**WHAT THIS TASK INVOLVES:** Lay out each line of the records below as one string in a JSON list, and leave out the blank lines.

╭─ RECORDS TO PROCESS

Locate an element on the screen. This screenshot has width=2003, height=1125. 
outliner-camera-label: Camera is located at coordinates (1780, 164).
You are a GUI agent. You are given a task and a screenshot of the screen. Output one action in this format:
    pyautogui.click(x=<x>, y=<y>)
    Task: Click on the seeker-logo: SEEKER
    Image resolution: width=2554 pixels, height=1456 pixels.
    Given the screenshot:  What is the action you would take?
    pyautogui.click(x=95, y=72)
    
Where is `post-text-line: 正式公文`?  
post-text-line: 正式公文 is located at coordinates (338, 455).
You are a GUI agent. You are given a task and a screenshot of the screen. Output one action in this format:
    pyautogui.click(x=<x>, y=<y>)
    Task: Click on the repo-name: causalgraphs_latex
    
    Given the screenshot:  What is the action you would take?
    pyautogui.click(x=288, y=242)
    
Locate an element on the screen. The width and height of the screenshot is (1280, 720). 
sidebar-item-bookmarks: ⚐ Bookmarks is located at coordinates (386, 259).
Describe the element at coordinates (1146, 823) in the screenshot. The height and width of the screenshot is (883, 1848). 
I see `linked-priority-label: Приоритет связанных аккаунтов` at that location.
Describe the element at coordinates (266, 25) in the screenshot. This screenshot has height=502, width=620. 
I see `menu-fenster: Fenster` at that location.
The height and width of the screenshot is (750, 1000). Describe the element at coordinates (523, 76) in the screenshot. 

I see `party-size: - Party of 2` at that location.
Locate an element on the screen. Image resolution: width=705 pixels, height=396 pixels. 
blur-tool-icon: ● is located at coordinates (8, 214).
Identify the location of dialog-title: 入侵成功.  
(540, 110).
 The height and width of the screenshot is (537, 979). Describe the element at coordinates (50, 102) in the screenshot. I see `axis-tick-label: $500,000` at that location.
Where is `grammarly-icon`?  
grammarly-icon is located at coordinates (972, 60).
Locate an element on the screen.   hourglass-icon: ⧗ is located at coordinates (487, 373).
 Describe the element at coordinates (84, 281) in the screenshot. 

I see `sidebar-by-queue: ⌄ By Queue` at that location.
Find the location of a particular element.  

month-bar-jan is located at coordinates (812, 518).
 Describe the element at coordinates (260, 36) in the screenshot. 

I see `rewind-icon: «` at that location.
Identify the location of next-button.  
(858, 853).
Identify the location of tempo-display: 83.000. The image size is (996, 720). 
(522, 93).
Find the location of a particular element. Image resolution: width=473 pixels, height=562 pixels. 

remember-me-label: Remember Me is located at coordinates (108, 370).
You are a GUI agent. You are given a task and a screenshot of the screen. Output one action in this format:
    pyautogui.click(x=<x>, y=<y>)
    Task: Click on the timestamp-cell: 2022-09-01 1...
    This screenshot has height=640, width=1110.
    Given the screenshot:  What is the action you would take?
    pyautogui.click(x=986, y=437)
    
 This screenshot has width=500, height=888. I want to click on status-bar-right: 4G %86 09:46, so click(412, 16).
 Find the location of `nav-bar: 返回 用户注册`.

╰─

**ANSWER SPACE:**
[
  "Locate an element on the screen. This screenshot has width=2003, height=1125. ",
  "outliner-camera-label: Camera is located at coordinates (1780, 164).",
  "You are a GUI agent. You are given a task and a screenshot of the screen. Output one action in this format:",
  "    pyautogui.click(x=<x>, y=<y>)",
  "    Task: Click on the seeker-logo: SEEKER",
  "    Image resolution: width=2554 pixels, height=1456 pixels.",
  "    Given the screenshot:  What is the action you would take?",
  "    pyautogui.click(x=95, y=72)",
  "Where is `post-text-line: 正式公文`?  ",
  "post-text-line: 正式公文 is located at coordinates (338, 455).",
  "You are a GUI agent. You are given a task and a screenshot of the screen. Output one action in this format:",
  "    pyautogui.click(x=<x>, y=<y>)",
  "    Task: Click on the repo-name: causalgraphs_latex",
  "    Given the screenshot:  What is the action you would take?",
  "    pyautogui.click(x=288, y=242)",
  "Locate an element on the screen. The width and height of the screenshot is (1280, 720). ",
  "sidebar-item-bookmarks: ⚐ Bookmarks is located at coordinates (386, 259).",
  "Describe the element at coordinates (1146, 823) in the screenshot. The height and width of the screenshot is (883, 1848). ",
  "I see `linked-priority-label: Приоритет связанных аккаунтов` at that location.",
  "Describe the element at coordinates (266, 25) in the screenshot. This screenshot has height=502, width=620. ",
  "I see `menu-fenster: Fenster` at that location.",
  "The height and width of the screenshot is (750, 1000). Describe the element at coordinates (523, 76) in the screenshot. ",
  "I see `party-size: - Party of 2` at that location.",
  "Locate an element on the screen. Image resolution: width=705 pixels, height=396 pixels. ",
  "blur-tool-icon: ● is located at coordinates (8, 214).",
  "Identify the location of dialog-title: 入侵成功.  ",
  "(540, 110).",
  " The height and width of the screenshot is (537, 979). Describe the element at coordinates (50, 102) in the screenshot. I see `axis-tick-label: $500,000` at that location.",
  "Where is `grammarly-icon`?  ",
  "grammarly-icon is located at coordinates (972, 60).",
  "Locate an element on the screen.   hourglass-icon: ⧗ is located at coordinates (487, 373).",
  " Describe the element at coordinates (84, 281) in the screenshot. ",
  "I see `sidebar-by-queue: ⌄ By Queue` at that location.",
  "Find the location of a particular element.  ",
  "month-bar-jan is located at coordinates (812, 518).",
  " Describe the element at coordinates (260, 36) in the screenshot. ",
  "I see `rewind-icon: «` at that location.",
  "Identify the location of next-button.  ",
  "(858, 853).",
  "Identify the location of tempo-display: 83.000. The image size is (996, 720). ",
  "(522, 93).",
  "Find the location of a particular element. Image resolution: width=473 pixels, height=562 pixels. ",
  "remember-me-label: Remember Me is located at coordinates (108, 370).",
  "You are a GUI agent. You are given a task and a screenshot of the screen. Output one action in this format:",
  "    pyautogui.click(x=<x>, y=<y>)",
  "    Task: Click on the timestamp-cell: 2022-09-01 1...",
  "    This screenshot has height=640, width=1110.",
  "    Given the screenshot:  What is the action you would take?",
  "    pyautogui.click(x=986, y=437)",
  " This screenshot has width=500, height=888. I want to click on status-bar-right: 4G %86 09:46, so click(412, 16).",
  " Find the location of `nav-bar: 返回 用户注册`."
]